Written exercise
Reproduce the stretch of records from their start through the line containing "pyautogui.click(x=926, y=41)", including that line, with every character unchanged.

Extracted information

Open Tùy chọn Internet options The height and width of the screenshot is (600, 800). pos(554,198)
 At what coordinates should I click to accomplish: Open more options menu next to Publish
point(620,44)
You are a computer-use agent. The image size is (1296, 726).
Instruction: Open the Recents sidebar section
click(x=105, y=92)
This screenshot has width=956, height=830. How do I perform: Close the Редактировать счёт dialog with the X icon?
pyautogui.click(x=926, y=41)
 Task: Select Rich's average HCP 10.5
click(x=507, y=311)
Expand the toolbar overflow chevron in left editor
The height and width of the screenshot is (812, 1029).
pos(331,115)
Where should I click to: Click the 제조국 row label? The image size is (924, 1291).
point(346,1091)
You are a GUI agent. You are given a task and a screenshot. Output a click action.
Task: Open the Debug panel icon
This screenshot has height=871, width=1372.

Response
Open Tùy chọn Internet options The height and width of the screenshot is (600, 800). pos(554,198)
 At what coordinates should I click to accomplish: Open more options menu next to Publish
point(620,44)
You are a computer-use agent. The image size is (1296, 726).
Instruction: Open the Recents sidebar section
click(x=105, y=92)
This screenshot has width=956, height=830. How do I perform: Close the Редактировать счёт dialog with the X icon?
pyautogui.click(x=926, y=41)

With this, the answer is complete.